**Vorgegebener Text:**
Alternativen zur parlamentarischen Versumpfung
von Thies Gleiss*
Die Partei Die LINKE wird von strukturellen Entwicklungen heimgesucht, wie sie früher oder später alle linken Organisationen vor ihr erlebt haben: Parlamentarische Erfolge werden zu materiellen Hindernissen bei der weiteren Entwicklung als linke Partei und gefährden dann auch weitere parlamentarische Erfolge.
Das Verhältnis zwischen wirklicher Verankerung in der Gesellschaft und parlamentarischen Posten gerät in eine Schieflage. Die «parlamentarisch Verankerten» und ihre Mitarbeitenden rutschen immer mehr in den Selbsterhaltungsmodus und verteidigen ihre, oft nur mickrigen, materiellen Privilegien und umgeben sich mit einem Nimbus der Unersetzlichkeit und Wichtigkeit.

**Aufgabe 1:**
Erkläre in ein bis drei Sätzen, weshalb parlamentarische Erfolge laut dem Text über die Partei Die LINKE zu Hindernissen für ihre Entwicklung als linke Partei werden.
Der Text und die Auflistung stehen in keinem Zusammenhang miteinander.

**Auszug Auflistung:**
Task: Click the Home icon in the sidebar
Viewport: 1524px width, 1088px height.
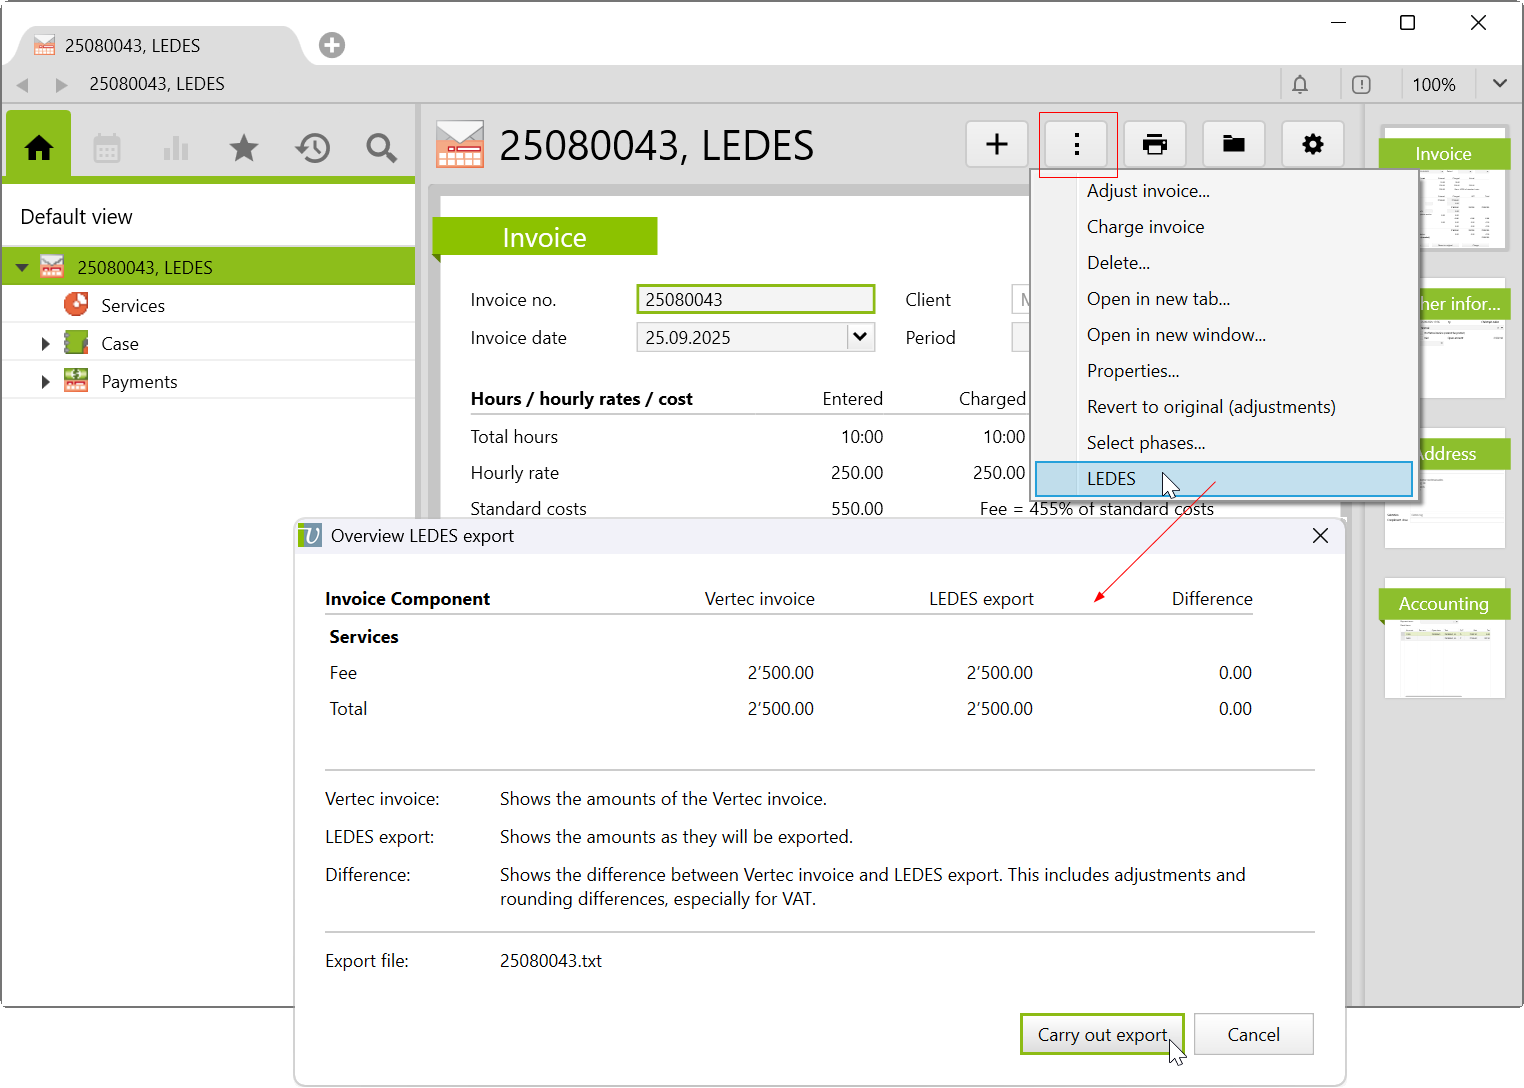Action: [39, 148]
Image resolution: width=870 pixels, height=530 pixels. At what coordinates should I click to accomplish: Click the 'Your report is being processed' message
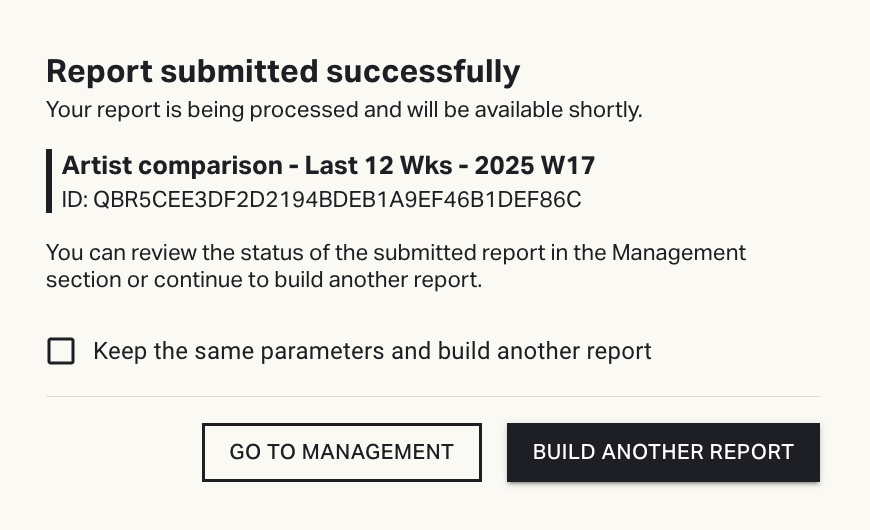coord(344,109)
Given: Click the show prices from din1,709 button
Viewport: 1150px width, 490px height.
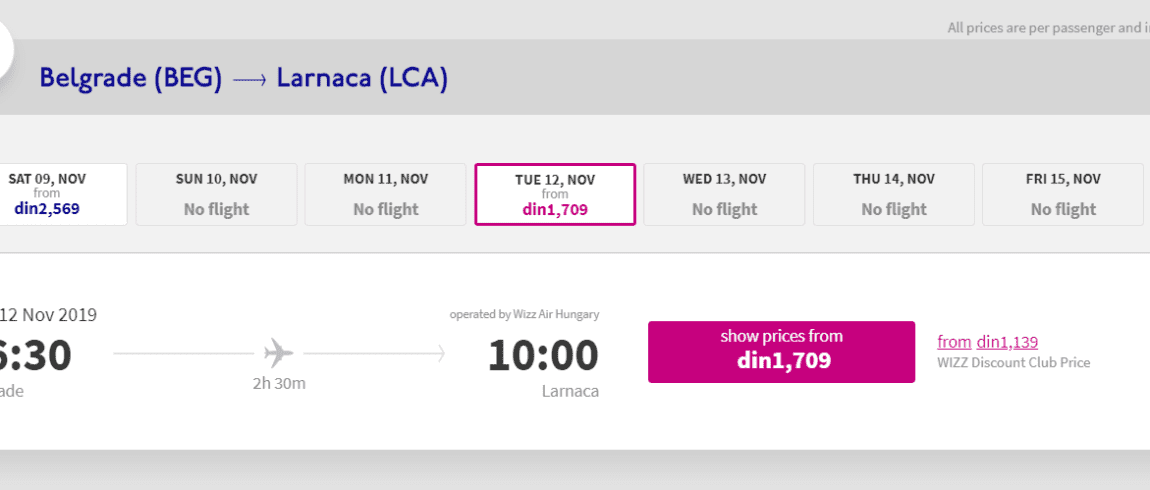Looking at the screenshot, I should [781, 352].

**Aufgabe 2:**
Gib den Abschnitt der Auflistung von der Zeile mit "Image resolution: width=870" bis zum Ende der Auflistung als nummerierte Liste ohne Leerzeilen wieder und lass die Bilder dabei weg.

**Richtige Lösung 1:**
Das Verhältnis zwischen wirklicher Verankerung in der Gesellschaft und parlamentarischen Posten gerät in eine Schieflage. Die «parlamentarisch Verankerten» und ihre Mitarbeitenden rutschen in den Selbsterhaltungsmodus. Sie verteidigen ihre oft mickrigen materiellen Privilegien und umgeben sich mit einem Nimbus der Unersetzlichkeit und Wichtigkeit.

**Richtige Lösung 2:**
1. Image resolution: width=870 pixels, height=530 pixels. At what coordinates should I click to accomplish: Click the 'Your report is being processed' message
2. coord(344,109)
3. Given: Click the show prices from din1,709 button
4. Viewport: 1150px width, 490px height.
5. Looking at the screenshot, I should [781, 352].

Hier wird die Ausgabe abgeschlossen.